The period of testing has been reduced down to a few months for the COVID-19 vaccines.  Some trials ran in parallel; other trials were skipped / deferred / not published.  Pfizer expects their followup study to be complete in 2023, three years after mass vaccination will have begun, yet they received authorization a mere few days ago.

3. No redress

In the UK, where mass-vaccination now has begun, producers of COVID-19 vaccines have been granted a legal indemnity, protecting them from liability and from being sued over any problems with the vaccine.  In plain English, if the vaccine harms you, you have no recourse.  Such legislation already exists in the US for vaccines in general.

Producers of these experimental COVID-19 vaccines are requiring such legislation be in place before they sell their vaccines to a country.

This is a violation of the basic human principle that, if you harm someone, the victim is entitled to compensation / redress.  Therefore, this indemnity is unacceptable.

4. Small benefit

If you are not a patient at risk (with medical conditions or of old age), a SARS-CoV-2 pandemic represents a minuscule marginal risk of death or injury for you.  Despite the constant stream of terror imagery from TV and the Web, the truth is that the overwhelming majority of non-at-risk patients of COVID-19 experience a flu, and then, they get better.

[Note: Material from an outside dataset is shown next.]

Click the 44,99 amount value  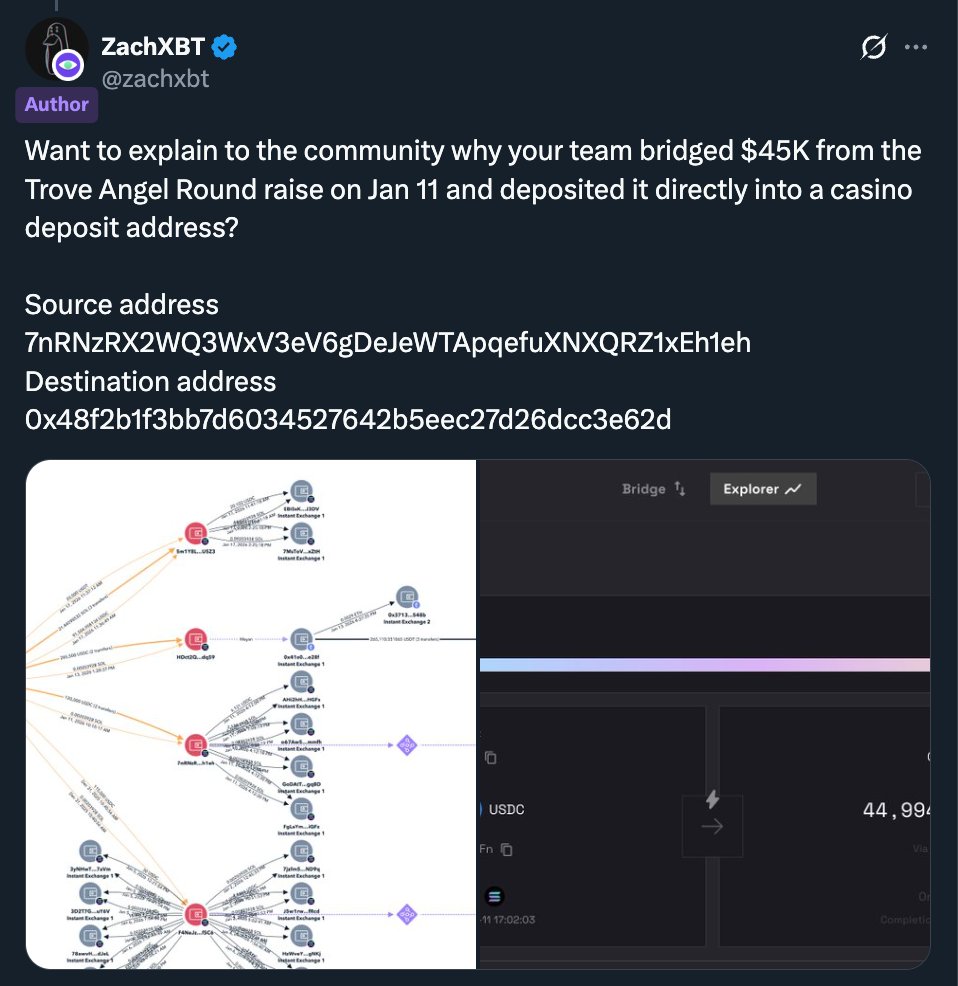coord(896,810)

As with any vaccine, you will likely experience symptoms after getting it, so while the vaccine might protect you from the disease, it will likely not protect you from feeling ill.

I don't know about you, but I do not plan to subject myself to improperly-tested, experimental medicine, just to prevent a disease that's not particularly dangerous for me.

5. Won't change anything

As explained in (2), the vaccines were (at least in part) marketed to the general public with the hope / promise that we can return to normal, pre-pandemic life once people are immune enough to the SARS-CoV-2 virus.

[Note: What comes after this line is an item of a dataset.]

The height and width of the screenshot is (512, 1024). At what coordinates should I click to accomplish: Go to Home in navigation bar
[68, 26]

However, we are already beginning to hear (from various government officials and public figures around the world) that vaccination will most likely not make a difference in the vaccinated's ability to lead a normal pre-pandemic life.  Said individuals have stated that vaccines don't grant perfect immunity (true), that they don't fully prevent contagion (true), and — here comes the absurd conclusion — therefore, that masking will have to continue, that lockdowns will need to continue in some form as well, and that the "emergency" restrictions are going to stay with us.  In sum, they are telling us that we are never going back to normal... or at least not anytime soon, with or without a vaccine¹.

In other words: getting vaccinated is effectively pointless.

I do not plan to subject myself to a pointless yet potentially risky medical treatment.

¹ If one were to be cynical — just for argument's sake — one could reasonably conclude that the whole purpose of the restrictions was a bait-and-switch to terrorize people into demanding a lucrative vaccine.  You do not need to be cynical, however, to recognize that the reasons given above are sufficient to at least be cautious, specifically about these new COVID-19 vaccines.